Herewith, some general notes on getting Arch Linux installed & tweaked on my rather bizarre set of desktop hardware. The bottom line is that it pretty much works, with very few quirks, right out of the carton. Search for previous posts detailing most of the things discussed here.
Hard drive partitioning on /dev/sda:
- Dell Utility
- Windows XP
- Dell Restore
- Logical -> Extended
- Swap
- Xubuntu 9.10 (recently installed desktop)
- Xubuntu 8.10 (last year’s desktop)
- Arch Linux installation (replacing Ubuntu 9.10 trial install)
The trick is to have enough partitions lying around that you can do a complete installation without clobbering your previous version. Then, when you’re happy the new one works, just change the Grub boot default and you’re off & running.
Follow the Installation & User Guides, which walk you through most of the choices and situations.
I did not allow it to install Grub, as I already had it set up and didn’t mind some manual tweakage.

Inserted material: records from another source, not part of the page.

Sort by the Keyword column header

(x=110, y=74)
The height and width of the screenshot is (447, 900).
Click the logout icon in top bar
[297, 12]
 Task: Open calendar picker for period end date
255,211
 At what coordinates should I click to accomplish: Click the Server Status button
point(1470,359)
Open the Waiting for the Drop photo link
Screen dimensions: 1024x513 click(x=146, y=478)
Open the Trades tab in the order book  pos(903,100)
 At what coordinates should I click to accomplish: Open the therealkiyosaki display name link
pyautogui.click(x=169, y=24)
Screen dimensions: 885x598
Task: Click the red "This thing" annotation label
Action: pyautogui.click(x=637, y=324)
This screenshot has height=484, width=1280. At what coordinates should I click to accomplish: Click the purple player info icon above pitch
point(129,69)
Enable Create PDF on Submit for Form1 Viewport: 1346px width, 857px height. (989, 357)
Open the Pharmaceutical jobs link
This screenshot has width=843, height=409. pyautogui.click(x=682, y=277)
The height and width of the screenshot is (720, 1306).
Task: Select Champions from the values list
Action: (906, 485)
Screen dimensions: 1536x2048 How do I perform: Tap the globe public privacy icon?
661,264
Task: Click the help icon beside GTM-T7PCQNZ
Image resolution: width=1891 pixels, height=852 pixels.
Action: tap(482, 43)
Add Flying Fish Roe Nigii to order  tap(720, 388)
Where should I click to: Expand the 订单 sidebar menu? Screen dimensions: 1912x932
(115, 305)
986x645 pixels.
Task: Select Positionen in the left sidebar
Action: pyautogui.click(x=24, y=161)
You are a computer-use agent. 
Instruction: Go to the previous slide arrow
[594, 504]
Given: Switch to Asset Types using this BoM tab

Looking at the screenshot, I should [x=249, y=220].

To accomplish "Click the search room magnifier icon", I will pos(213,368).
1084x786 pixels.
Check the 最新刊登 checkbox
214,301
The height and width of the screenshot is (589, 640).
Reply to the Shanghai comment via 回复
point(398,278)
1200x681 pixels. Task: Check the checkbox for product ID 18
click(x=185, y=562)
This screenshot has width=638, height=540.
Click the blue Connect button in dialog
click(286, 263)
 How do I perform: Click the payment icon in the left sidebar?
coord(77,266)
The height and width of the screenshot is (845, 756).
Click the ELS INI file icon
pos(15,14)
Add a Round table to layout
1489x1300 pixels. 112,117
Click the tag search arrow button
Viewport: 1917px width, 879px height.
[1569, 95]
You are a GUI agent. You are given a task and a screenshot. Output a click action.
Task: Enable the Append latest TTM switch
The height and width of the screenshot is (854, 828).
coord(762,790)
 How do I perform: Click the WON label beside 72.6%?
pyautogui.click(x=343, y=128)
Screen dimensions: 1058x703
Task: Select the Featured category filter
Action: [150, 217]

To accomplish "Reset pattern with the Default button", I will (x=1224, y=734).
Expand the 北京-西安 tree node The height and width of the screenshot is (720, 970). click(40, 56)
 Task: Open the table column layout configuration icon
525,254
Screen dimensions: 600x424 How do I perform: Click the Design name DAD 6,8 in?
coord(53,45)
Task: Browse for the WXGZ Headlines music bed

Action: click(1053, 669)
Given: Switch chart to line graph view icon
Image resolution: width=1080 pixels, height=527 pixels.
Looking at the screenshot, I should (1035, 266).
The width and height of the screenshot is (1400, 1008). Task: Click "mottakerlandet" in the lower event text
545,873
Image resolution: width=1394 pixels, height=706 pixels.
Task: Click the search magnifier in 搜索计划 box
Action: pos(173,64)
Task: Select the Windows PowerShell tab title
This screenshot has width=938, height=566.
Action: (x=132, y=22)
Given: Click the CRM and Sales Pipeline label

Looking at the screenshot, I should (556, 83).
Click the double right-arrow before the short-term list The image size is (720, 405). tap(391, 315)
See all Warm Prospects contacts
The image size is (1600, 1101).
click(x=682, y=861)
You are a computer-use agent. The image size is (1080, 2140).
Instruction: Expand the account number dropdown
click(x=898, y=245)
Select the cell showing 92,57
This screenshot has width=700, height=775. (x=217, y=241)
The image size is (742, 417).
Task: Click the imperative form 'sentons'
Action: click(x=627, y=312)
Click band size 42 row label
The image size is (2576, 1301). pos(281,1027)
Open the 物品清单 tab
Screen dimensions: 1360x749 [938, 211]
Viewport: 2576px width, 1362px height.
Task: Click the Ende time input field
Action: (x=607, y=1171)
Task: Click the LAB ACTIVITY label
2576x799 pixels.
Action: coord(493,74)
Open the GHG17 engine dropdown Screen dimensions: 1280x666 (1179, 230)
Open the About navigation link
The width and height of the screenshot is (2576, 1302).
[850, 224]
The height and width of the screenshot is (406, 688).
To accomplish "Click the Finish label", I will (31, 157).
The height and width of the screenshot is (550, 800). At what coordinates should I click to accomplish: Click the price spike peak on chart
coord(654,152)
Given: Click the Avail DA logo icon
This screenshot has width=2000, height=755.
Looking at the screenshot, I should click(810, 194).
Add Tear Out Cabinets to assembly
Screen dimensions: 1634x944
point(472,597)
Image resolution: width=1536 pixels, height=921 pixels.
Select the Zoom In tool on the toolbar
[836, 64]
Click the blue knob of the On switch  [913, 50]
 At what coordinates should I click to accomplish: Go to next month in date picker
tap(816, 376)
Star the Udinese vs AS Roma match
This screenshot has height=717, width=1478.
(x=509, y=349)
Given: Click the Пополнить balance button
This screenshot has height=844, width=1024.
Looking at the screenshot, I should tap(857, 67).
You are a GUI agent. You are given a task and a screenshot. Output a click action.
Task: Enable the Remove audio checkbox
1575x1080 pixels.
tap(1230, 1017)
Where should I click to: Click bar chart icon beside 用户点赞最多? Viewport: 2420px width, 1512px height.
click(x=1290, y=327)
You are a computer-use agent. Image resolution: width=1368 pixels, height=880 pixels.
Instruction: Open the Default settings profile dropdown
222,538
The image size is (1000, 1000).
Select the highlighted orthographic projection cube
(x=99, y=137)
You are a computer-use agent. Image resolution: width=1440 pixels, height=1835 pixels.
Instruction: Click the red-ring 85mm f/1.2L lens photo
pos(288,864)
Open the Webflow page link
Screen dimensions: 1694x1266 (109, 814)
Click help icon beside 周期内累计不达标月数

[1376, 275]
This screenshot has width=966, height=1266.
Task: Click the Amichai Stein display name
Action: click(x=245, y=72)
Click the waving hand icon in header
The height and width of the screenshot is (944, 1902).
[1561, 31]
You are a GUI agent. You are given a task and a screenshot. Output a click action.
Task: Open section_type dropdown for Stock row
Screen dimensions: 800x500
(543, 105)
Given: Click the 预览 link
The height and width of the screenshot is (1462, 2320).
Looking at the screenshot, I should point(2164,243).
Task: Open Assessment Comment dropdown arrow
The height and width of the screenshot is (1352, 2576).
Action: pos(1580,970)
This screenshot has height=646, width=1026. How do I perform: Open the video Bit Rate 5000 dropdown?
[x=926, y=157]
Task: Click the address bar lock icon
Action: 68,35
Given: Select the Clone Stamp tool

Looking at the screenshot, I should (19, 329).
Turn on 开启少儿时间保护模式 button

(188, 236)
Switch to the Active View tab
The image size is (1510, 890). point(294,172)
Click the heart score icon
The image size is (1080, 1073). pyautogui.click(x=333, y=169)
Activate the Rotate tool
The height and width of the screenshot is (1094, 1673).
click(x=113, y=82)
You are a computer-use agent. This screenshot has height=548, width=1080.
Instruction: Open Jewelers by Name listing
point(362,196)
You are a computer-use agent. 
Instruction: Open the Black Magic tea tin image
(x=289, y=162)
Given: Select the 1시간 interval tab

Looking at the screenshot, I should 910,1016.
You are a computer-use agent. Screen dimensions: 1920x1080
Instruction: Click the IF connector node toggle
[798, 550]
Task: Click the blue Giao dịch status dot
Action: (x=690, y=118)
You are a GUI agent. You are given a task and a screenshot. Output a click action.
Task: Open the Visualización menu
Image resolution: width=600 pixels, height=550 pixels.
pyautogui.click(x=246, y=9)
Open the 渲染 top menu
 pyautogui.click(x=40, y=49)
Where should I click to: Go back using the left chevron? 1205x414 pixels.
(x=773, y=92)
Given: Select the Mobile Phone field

After the installation, I added this stanza to the existing Xubuntu 9.10 grub.cfg file to boot the new Arch installation; the old menu.lst file has vanished with the new Grub. On a 1600×200 LCD, I need VGA=792 in what used to be the kernel line to get readable characters.
menuentry "Arch Linux on /dev/sda8" {
insmod ext2
set root=(hd0,8)
search --no-floppy --fs-uuid --set 108a6b1b-1628-47dd-ab84-7a13be82590b
linux /boot/vmlinuz26 root=/dev/sda8 ro vga=792
initrd /boot/kernel26.img
}
The Arch installation completes with a reboot to a naked root command prompt. Everything beyond that happens only at your command.
Add your personal user, add the wheel group to your ID, then uncomment that line to enable super powers when you edit /etc/sudoers.
I had to do pacman -Syy before any installs worked. I found no advantage to powerpill rather than pacman.
Various programs:
- rpcbind & nfs-common
- alsa-utils
- cups
The modified entries in /etc/rc.conf, which is where much of the system configuration & daemon startup occurs:
LOCALE="en_US.UTF-8" HARDWARECLOCK="localtime" TIMEZONE="America/New_York" KEYMAP="us" CONSOLEFONT="Lat2-Terminus16.psfu.gz" ... eth0="eth0 192.168.1.3 netmask 255.255.255.0 broadcast 192.168.1.255" INTERFACES=(eth0) ... gateway="default gw 192.168.1.1" ROUTES=(gateway) ... DAEMONS=(syslog-ng hal network rpcbind netfs nfs-common cups crond)
The Terminus font looks better than whatever the default is, but maybe that’s just me.
The eth0 line is all it takes to set up a static IP address. Zowie!
The gateway line aims all Internet traffic at my firewall router.
The DAEMONS line starts up a variety of services. I have these:
- hal – required for XFCE and others
- rpcbind – for nfs network file shares
- netfs – similarly
- nfs-common – nfs client
- cups – network printing
I added my usual nfs mounts to /etc/fstab, got the service startup order correct in rc.conf, and it’s all good.